Hoje notei uma coisa curiosa (ou talvez não, dada a frequência com que acontece): o Senhor Bastonário da Ordem dos Advogados, em declarações a um telejornal da hora do almoço, disse que aplaudia a decisão do Governo em retirar do Orçamento de Estado aquela norma sobre a obrigatoriedade de concessão de uma bolsa aos Estagiários; tendo dito ainda que tal proposta nunca teria feito sentido nenhum, na certeza de que os Advogados Estagiários – além de tudo aquilo que já soube, no passado, verborrear acerca deles – é que gastam tempo e recursos dos Escritórios dos Patronos.

Ora, tem azar o Senhor Bastonário – recandidato ao lugar – pelo facto de a minha memória – que também uso enquanto seu eleitor – ser quase fotográfica. Na verdade, foi precisamente na semana passada – mas já no período da noite, a seguir ao jantar – que o Exmo. Senhor Bastonário – recandidato ao lugar -, no programa “Prós e Contras”, defendeu EXACTAMENTE O CONTRÁRIO!

Quando criticado pelos outros dois Candidatos, com especial destaque para o que disse o Dr. Luís Filipe Carvalho, acerca do facto de a Ordem dos Advogados nada ter feito para ser ouvida sobre tal matéria encapotadamente contida na Lei do Orçamento, o Exmo. Senhor Bastonário – recandidato ao lugar – soube dizer que aquele não seria o momento certo para o fazer, na certeza de que o que ali estaria era uma autorização legislativa ao governo para regular tal matéria.

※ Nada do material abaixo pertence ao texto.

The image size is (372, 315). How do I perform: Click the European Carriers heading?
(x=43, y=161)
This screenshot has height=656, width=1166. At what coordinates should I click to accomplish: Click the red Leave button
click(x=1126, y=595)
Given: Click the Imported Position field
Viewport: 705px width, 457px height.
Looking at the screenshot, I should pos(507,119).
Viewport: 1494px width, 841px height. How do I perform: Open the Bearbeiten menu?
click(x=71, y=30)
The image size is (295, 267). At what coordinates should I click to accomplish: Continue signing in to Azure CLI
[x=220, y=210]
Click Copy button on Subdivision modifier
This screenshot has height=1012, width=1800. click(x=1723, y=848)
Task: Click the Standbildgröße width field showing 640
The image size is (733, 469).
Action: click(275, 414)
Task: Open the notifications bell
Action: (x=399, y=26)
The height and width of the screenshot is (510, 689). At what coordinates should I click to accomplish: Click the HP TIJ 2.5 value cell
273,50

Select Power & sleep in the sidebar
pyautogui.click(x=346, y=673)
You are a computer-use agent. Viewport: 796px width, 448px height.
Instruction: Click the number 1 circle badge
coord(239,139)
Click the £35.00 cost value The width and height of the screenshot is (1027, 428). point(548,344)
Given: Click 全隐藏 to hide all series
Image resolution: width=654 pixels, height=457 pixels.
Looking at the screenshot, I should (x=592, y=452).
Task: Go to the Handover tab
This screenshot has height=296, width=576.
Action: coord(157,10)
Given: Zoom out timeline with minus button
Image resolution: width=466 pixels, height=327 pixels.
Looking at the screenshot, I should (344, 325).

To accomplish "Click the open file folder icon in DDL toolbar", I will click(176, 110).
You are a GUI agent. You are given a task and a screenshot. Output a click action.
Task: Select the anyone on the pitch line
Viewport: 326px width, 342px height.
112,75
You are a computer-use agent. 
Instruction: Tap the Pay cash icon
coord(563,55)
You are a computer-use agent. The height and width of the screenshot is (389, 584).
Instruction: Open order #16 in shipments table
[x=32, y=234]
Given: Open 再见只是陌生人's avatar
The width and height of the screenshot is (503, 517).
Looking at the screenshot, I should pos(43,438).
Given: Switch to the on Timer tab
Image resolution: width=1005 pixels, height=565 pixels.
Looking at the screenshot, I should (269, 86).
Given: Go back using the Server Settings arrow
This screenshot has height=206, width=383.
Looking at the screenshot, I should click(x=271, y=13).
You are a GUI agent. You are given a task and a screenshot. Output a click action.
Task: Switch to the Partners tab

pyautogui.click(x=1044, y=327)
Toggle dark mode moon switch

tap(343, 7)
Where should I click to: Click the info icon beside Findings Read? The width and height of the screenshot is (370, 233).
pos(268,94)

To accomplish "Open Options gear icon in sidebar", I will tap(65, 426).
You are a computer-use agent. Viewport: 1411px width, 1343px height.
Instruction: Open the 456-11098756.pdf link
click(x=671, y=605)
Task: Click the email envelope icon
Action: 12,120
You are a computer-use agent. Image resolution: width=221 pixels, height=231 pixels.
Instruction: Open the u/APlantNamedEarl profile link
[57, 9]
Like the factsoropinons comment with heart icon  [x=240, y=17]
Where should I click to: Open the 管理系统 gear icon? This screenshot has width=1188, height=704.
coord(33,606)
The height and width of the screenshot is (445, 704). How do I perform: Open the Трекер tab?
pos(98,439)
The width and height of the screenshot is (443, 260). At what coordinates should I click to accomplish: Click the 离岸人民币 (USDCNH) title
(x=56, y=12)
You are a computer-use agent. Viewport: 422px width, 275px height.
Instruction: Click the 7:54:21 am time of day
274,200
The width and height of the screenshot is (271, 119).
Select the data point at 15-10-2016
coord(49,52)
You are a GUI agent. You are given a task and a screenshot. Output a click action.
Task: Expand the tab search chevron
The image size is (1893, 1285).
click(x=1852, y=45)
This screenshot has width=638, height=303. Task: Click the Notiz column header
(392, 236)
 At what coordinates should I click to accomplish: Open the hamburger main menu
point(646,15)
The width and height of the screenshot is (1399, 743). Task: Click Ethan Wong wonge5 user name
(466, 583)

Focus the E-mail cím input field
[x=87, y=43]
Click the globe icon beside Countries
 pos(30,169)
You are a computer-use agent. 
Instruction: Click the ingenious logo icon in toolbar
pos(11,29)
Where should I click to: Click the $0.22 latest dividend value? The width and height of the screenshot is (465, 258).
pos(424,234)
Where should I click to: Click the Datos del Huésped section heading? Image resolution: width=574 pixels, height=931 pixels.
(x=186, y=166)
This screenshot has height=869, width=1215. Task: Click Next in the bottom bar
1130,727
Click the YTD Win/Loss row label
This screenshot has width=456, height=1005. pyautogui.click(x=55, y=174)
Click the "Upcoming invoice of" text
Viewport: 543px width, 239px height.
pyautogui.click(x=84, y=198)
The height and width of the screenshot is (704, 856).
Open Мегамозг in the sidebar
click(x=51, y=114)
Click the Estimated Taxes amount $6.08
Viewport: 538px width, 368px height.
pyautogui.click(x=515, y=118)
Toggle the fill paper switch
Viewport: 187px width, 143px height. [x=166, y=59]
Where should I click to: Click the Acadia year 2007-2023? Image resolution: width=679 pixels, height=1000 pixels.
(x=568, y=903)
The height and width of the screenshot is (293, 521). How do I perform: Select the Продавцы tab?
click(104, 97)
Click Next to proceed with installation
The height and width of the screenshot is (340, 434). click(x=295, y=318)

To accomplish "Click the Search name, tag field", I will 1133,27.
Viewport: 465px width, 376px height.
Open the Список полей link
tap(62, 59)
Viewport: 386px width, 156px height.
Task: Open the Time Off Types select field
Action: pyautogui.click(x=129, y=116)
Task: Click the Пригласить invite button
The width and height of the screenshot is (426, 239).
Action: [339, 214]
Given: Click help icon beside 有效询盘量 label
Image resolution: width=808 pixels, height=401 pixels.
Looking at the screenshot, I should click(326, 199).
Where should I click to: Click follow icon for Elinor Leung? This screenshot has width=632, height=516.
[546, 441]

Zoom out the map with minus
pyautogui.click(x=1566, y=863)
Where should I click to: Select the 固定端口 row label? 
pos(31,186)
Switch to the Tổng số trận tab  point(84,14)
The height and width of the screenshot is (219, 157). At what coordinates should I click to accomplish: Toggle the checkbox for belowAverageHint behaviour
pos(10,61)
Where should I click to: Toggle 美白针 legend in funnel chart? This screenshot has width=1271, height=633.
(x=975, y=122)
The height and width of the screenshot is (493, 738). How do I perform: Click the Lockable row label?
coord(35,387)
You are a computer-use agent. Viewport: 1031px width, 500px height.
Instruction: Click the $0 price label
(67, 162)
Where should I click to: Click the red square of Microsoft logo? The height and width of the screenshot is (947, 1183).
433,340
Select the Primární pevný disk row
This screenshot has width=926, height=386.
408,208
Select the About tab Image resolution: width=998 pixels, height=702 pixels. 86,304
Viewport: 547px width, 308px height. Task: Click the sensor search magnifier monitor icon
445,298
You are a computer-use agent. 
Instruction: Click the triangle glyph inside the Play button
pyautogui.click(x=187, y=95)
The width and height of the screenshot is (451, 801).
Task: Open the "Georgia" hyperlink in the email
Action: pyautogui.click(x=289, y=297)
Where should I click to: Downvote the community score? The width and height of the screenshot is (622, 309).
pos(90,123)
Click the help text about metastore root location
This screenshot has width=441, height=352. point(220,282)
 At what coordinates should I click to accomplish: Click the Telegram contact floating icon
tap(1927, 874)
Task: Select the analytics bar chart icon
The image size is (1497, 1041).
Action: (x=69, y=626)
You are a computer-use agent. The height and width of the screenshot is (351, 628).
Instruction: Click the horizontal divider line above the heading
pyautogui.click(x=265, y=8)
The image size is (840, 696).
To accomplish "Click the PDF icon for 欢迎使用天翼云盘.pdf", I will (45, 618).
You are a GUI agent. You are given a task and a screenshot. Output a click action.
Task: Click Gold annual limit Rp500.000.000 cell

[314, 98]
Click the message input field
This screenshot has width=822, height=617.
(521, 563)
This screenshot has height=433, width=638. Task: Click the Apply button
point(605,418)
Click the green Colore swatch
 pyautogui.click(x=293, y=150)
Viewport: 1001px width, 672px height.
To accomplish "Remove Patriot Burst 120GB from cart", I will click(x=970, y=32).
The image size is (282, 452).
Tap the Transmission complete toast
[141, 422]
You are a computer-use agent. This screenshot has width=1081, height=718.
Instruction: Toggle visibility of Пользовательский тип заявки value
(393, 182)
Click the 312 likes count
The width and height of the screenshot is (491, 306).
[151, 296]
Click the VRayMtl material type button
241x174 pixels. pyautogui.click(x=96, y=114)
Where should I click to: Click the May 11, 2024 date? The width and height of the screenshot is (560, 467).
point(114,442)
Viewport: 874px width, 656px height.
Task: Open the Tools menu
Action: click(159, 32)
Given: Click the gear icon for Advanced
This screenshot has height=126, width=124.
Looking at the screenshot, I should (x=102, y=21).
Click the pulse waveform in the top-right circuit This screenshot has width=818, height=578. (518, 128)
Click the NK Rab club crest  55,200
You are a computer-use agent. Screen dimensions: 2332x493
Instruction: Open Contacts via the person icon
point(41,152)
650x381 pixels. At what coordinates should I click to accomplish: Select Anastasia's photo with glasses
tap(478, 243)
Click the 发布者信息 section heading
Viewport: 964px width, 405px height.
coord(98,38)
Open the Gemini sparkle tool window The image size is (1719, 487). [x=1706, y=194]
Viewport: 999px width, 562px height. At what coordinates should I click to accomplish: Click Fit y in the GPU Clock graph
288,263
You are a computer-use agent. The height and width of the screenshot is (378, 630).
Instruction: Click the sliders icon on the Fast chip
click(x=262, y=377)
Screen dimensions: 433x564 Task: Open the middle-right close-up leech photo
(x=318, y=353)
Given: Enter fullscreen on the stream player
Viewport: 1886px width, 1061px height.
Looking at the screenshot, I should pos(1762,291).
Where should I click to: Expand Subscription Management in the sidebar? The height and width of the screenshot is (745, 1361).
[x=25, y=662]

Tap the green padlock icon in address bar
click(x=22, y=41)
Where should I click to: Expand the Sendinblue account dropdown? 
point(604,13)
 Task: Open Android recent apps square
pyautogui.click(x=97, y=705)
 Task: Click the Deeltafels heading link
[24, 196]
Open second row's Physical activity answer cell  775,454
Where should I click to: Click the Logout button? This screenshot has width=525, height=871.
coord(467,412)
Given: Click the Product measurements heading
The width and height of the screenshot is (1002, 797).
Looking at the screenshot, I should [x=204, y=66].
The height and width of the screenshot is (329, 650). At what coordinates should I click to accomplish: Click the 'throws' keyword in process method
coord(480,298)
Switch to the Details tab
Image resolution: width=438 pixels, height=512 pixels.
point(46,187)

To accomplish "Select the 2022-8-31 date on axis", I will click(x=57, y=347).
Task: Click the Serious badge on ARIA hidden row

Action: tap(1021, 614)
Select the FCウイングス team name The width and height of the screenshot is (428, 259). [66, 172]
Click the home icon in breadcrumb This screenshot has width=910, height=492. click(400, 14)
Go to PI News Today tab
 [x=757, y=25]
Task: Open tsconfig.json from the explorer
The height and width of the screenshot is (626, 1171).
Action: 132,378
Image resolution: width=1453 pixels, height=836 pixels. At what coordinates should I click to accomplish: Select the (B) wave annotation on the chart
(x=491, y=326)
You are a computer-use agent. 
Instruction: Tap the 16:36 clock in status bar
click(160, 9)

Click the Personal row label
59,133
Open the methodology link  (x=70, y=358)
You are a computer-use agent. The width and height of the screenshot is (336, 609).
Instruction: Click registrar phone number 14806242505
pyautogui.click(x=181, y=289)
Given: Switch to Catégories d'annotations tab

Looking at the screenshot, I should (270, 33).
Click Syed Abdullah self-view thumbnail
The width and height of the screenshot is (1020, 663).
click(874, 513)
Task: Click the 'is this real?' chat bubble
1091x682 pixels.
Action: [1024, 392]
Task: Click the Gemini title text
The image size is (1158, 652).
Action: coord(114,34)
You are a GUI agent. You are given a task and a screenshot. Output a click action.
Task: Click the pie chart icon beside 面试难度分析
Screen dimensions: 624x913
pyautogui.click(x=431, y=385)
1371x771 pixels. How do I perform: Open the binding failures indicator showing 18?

E disse ainda mais: que a lei ou decreto-lei a surgir assim contaria com o contributo da Ordem dos Advogados, na eventual fase de discussão pública, e que poderia vir a tornar-se uma boa lei. E porquê? Porque o Exmo. Senhor Bastonário, recandidato ao lugar, soube dizer – no seu jeito de denúncia pública, quanto a mim, inconsequente – que existia nos tais “grandes escritórios” trabalho quase escravo dos Colegas não-sócios.

Ora, é certo que poderia sempre o Exmo. Senhor Bastonário, recandidato ao lugar – caso eu merecesse alguma importância para ele, enquanto eleitor (sendo certo que só sabe é encher-me a caixa de correio electrónico com panfletos e artigos cheios de ideias, quanto a mim, avulsas e sem exequibilidade ou visão de futuro) – contrapôr-me que, no tal debate televisivo, ele quis, lá está, apenas focar o caso de Colegas Associados, já Advogados e, não – porque o alarme traumático começa a soar – aqueloutro dos Colegas Estagiários.

Contudo, o normativo objecto da discussão diz respeito, segundo o que se leu, precisamente, aos Advogados Estagiários, não sendo claro que consagre também a hipótese de os Advogados associados de Escritórios ou Sociedades, poderem vir a ser contemplados com a tal bolsa remuneratória.

Ou seja, no meio de tudo isto, a mim, só me resta uma pergunta: até quando, Senhor Bastonário, recandidato ao lugar, vai querer lançar a desordem de ideias e de argumentos, pretendendo esconder na bruma de remissões literais complexas apenas uma única verdade: o seu total desnorte programático?